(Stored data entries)

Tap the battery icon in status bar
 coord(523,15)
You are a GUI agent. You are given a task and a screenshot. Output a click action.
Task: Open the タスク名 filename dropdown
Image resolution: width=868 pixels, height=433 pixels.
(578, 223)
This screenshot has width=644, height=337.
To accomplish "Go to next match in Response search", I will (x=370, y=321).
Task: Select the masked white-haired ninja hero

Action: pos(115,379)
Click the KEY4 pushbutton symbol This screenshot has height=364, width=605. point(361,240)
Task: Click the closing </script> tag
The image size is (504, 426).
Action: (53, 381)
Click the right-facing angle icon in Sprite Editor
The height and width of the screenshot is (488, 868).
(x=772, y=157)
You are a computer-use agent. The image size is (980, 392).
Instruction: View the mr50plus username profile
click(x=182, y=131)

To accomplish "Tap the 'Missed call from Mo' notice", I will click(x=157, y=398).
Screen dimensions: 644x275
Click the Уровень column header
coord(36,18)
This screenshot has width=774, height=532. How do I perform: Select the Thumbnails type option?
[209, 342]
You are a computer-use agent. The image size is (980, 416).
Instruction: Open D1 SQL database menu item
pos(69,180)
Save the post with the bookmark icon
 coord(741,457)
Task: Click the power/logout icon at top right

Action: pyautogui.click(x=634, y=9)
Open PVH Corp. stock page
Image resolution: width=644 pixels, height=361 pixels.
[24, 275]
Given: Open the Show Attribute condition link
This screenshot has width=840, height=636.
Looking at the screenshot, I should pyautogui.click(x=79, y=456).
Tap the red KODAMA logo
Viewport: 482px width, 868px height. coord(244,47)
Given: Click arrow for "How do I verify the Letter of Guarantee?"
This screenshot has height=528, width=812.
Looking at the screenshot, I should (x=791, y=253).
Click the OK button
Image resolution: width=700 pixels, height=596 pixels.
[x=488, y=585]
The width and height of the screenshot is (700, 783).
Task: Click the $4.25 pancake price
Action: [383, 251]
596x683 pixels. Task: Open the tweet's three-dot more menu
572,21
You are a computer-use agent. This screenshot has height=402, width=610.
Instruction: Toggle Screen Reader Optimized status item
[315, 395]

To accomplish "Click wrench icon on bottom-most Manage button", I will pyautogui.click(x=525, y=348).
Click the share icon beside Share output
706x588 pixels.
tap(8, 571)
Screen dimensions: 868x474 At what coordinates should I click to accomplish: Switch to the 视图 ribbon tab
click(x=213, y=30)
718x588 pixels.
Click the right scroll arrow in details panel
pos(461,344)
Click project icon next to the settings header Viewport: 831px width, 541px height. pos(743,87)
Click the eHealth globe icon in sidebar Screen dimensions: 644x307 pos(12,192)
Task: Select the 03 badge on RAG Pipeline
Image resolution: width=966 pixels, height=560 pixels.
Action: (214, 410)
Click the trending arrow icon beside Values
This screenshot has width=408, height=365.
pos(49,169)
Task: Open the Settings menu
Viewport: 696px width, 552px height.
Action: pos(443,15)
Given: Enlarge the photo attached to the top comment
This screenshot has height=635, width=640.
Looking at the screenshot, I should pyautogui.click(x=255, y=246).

• What the exercise asks: The data above needs to be repeated exactly, line for line.

• Result for this task:
Tap the battery icon in status bar
 coord(523,15)
You are a GUI agent. You are given a task and a screenshot. Output a click action.
Task: Open the タスク名 filename dropdown
Image resolution: width=868 pixels, height=433 pixels.
(578, 223)
This screenshot has width=644, height=337.
To accomplish "Go to next match in Response search", I will (x=370, y=321).
Task: Select the masked white-haired ninja hero

Action: pos(115,379)
Click the KEY4 pushbutton symbol This screenshot has height=364, width=605. point(361,240)
Task: Click the closing </script> tag
The image size is (504, 426).
Action: (53, 381)
Click the right-facing angle icon in Sprite Editor
The height and width of the screenshot is (488, 868).
(x=772, y=157)
You are a computer-use agent. The image size is (980, 392).
Instruction: View the mr50plus username profile
click(x=182, y=131)

To accomplish "Tap the 'Missed call from Mo' notice", I will click(x=157, y=398).
Screen dimensions: 644x275
Click the Уровень column header
coord(36,18)
This screenshot has width=774, height=532. How do I perform: Select the Thumbnails type option?
[209, 342]
You are a computer-use agent. The image size is (980, 416).
Instruction: Open D1 SQL database menu item
pos(69,180)
Save the post with the bookmark icon
 coord(741,457)
Task: Click the power/logout icon at top right

Action: pyautogui.click(x=634, y=9)
Open PVH Corp. stock page
Image resolution: width=644 pixels, height=361 pixels.
[24, 275]
Given: Open the Show Attribute condition link
This screenshot has width=840, height=636.
Looking at the screenshot, I should pyautogui.click(x=79, y=456).
Tap the red KODAMA logo
Viewport: 482px width, 868px height. coord(244,47)
Given: Click arrow for "How do I verify the Letter of Guarantee?"
This screenshot has height=528, width=812.
Looking at the screenshot, I should (x=791, y=253).
Click the OK button
Image resolution: width=700 pixels, height=596 pixels.
[x=488, y=585]
The width and height of the screenshot is (700, 783).
Task: Click the $4.25 pancake price
Action: [383, 251]
596x683 pixels. Task: Open the tweet's three-dot more menu
572,21
You are a computer-use agent. This screenshot has height=402, width=610.
Instruction: Toggle Screen Reader Optimized status item
[315, 395]

To accomplish "Click wrench icon on bottom-most Manage button", I will pyautogui.click(x=525, y=348).
Click the share icon beside Share output
706x588 pixels.
tap(8, 571)
Screen dimensions: 868x474 At what coordinates should I click to accomplish: Switch to the 视图 ribbon tab
click(x=213, y=30)
718x588 pixels.
Click the right scroll arrow in details panel
pos(461,344)
Click project icon next to the settings header Viewport: 831px width, 541px height. pos(743,87)
Click the eHealth globe icon in sidebar Screen dimensions: 644x307 pos(12,192)
Task: Select the 03 badge on RAG Pipeline
Image resolution: width=966 pixels, height=560 pixels.
Action: (214, 410)
Click the trending arrow icon beside Values
This screenshot has width=408, height=365.
pos(49,169)
Task: Open the Settings menu
Viewport: 696px width, 552px height.
Action: pos(443,15)
Given: Enlarge the photo attached to the top comment
This screenshot has height=635, width=640.
Looking at the screenshot, I should pyautogui.click(x=255, y=246).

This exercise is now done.